Le Tribunal administratif de Melun a rejeté la requête de Mme B, qui contestait un titre exécutoire émis par l'école nationale vétérinaire d'Alfort pour un impayé de 3 575,98 euros. La requête a été jugée manifestement irrecevable car la requérante n'a pas justifié avoir formé une réclamation préalable obligatoire auprès du comptable public, conformément à l'article 118 du décret n° 2012-1246 du 7 novembre 2012. Malgré une demande de régularisation, Mme B n'a produit que des courriers antérieurs à l'émission du titre litigieux. L'ordonnance se fonde sur les articles R. 222-1 et R. 412-1 du code de justice administrative pour rejeter la requête.

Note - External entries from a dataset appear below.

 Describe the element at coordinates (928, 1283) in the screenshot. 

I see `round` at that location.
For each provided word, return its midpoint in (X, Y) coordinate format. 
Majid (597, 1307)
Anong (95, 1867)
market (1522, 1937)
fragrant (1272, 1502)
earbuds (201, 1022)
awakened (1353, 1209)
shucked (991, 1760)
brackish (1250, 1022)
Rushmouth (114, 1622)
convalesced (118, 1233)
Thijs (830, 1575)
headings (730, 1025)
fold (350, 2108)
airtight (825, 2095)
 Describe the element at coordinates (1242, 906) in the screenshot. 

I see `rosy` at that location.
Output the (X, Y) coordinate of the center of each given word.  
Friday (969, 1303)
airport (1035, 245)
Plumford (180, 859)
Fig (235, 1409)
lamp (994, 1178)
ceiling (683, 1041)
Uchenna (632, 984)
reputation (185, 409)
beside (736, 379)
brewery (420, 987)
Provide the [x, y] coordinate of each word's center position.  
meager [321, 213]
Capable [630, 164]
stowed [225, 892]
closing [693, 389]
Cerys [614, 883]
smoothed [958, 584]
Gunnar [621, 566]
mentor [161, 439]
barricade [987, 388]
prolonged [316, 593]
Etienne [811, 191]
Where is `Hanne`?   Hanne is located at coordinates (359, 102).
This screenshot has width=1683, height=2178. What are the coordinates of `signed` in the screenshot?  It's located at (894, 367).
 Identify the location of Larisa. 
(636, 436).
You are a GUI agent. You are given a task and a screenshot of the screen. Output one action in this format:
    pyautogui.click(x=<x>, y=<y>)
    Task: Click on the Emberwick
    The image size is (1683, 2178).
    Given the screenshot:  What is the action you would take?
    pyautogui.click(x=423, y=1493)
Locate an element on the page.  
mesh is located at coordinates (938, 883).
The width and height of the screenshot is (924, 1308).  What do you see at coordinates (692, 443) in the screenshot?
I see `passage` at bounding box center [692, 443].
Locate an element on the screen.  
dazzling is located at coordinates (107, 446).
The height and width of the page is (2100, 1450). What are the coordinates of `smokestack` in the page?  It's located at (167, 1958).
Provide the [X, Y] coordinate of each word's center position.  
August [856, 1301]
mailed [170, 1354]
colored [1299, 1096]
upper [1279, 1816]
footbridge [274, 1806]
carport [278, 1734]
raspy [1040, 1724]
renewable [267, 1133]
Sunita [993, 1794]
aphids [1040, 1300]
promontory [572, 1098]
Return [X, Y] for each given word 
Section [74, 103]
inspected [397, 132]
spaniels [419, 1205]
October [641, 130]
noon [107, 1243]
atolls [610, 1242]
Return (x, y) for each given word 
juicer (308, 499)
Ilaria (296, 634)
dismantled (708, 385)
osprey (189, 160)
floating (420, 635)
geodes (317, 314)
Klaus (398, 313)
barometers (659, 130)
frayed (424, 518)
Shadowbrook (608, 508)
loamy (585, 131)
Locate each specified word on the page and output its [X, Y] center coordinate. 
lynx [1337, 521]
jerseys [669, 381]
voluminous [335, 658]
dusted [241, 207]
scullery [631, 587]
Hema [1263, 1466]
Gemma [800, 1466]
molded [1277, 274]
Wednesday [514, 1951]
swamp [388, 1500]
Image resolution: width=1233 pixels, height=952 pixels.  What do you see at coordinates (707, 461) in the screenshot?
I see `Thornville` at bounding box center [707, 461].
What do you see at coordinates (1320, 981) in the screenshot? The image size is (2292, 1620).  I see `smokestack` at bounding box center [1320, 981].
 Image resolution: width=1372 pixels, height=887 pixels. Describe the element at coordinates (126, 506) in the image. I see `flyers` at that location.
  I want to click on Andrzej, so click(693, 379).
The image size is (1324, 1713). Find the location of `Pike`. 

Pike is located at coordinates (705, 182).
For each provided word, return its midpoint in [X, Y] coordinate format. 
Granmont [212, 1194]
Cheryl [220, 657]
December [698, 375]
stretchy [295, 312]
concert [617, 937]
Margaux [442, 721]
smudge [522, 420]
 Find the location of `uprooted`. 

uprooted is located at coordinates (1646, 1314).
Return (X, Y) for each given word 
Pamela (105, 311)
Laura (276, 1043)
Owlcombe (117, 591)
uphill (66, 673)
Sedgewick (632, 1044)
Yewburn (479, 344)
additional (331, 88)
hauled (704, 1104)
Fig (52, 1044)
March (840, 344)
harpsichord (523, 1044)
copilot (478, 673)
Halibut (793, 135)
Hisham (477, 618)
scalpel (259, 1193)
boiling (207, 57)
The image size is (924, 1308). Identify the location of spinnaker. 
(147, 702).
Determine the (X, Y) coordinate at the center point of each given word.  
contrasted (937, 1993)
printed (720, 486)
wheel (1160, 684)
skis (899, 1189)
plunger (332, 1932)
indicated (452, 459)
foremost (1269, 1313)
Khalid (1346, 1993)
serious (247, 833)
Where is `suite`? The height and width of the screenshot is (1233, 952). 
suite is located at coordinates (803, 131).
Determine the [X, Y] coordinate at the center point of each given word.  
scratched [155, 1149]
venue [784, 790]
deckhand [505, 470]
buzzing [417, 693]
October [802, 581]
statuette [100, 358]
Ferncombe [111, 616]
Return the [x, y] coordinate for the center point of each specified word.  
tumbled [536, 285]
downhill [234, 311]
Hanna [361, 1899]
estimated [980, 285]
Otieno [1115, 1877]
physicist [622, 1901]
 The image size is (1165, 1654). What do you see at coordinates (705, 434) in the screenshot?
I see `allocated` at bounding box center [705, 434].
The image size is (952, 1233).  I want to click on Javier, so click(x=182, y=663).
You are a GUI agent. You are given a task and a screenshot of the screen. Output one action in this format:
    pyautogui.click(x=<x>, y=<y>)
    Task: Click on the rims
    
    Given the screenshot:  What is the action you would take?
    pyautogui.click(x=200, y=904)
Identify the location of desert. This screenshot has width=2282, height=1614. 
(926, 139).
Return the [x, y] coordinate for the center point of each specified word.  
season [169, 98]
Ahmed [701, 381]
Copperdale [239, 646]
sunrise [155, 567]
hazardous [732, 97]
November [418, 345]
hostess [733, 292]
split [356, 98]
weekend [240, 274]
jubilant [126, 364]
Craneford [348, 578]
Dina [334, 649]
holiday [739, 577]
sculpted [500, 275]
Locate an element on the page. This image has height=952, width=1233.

Le Tribunal administratif de Melun a rejeté la requête de M. B, qui demandait une remise gracieuse de la suspension de son permis de conduire pour excès de vitesse. Le juge a estimé qu'il n'appartient pas au juge administratif de déroger à une décision administrative, d'en modifier la durée ou d'accorder une mesure de clémence. En conséquence, la requête a été jugée manifestement irrecevable sur le fondement de l'article R. 222-1 du code de justice administrative.
Le Tribunal administratif de Melun a rejeté la requête de M. A B, qui contestait une décision du service de la publicité foncière de Fontainebleau relative à la vente d’un parking. Le juge a constaté que la requête ne contenait aucune conclusion sur laquelle le tribunal pouvait statuer, se bornant à une simple mise en cause du service. En application des articles R. 222-1 (4°) et R. 411-1 du code de justice administrative, cette irrecevabilité manifeste a conduit au rejet de la requête sans invitation à régulariser.
Le Tribunal administratif de Melun a rejeté la requête de Mme A contestant le refus du président du conseil départemental de Seine-et-Marne de lui attribuer une carte mobilité inclusion mention "stationnement". La requête a été jugée manifestement irrecevable car Mme A n'a pas justifié avoir exercé le recours administratif préalable obligatoire prévu à l'article R. 241-17-1 du code de l'action sociale et des familles, malgré une demande de régularisation restée sans réponse. En application du 4° de l'article R. 222-1 du code de justice administrative, l'ordonnance rejette la requête sans examen au fond.